[[ ENTRIES SHOWN open ]]

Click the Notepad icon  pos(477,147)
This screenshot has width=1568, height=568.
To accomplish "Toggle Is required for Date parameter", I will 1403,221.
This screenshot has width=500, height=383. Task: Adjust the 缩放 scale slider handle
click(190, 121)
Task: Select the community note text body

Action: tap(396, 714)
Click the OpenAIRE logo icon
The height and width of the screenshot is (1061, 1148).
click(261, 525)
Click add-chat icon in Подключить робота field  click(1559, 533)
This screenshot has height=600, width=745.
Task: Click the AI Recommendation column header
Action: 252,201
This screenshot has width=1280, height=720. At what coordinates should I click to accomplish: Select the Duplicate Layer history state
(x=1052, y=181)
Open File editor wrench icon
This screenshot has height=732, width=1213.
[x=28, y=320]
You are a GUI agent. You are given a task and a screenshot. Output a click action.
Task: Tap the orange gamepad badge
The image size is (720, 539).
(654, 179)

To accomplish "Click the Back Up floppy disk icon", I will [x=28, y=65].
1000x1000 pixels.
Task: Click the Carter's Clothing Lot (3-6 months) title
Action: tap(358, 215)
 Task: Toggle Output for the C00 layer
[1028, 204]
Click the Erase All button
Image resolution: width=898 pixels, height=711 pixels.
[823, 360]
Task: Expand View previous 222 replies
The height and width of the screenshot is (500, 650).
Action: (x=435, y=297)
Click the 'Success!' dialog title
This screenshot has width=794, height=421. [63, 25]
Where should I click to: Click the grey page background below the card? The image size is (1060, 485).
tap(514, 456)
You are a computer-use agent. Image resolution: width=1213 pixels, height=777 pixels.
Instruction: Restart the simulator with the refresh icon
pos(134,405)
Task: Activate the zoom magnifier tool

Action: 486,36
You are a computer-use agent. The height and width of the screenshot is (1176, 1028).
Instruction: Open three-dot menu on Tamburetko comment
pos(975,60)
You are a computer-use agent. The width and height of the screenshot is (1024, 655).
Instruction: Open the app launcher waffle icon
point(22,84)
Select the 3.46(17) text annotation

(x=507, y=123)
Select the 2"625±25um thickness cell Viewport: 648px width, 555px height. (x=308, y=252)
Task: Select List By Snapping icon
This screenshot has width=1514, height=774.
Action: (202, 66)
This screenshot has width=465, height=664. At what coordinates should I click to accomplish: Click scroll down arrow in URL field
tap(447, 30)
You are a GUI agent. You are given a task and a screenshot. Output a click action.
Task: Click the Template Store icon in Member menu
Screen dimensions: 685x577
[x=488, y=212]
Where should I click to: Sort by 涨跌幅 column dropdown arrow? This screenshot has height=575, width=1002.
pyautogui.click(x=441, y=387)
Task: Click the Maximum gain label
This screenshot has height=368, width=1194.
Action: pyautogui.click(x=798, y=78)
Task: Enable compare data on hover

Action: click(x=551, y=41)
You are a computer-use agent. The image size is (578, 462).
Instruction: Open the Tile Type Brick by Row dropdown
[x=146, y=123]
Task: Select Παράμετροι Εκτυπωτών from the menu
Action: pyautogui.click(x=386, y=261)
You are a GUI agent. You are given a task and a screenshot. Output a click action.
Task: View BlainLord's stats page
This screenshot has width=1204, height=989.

[[ ENTRIES SHOWN closed ]]

Every line above that has the string "agent" needs to be copied.

You are a GUI agent. You are given a task and a screenshot. Output a click action.
You are a computer-use agent. Image resolution: width=1213 pixels, height=777 pixels.
You are a computer-use agent. The height and width of the screenshot is (1176, 1028).
You are a computer-use agent. The width and height of the screenshot is (1024, 655).
You are a GUI agent. You are given a task and a screenshot. Output a click action.
You are a computer-use agent. The image size is (578, 462).
You are a GUI agent. You are given a task and a screenshot. Output a click action.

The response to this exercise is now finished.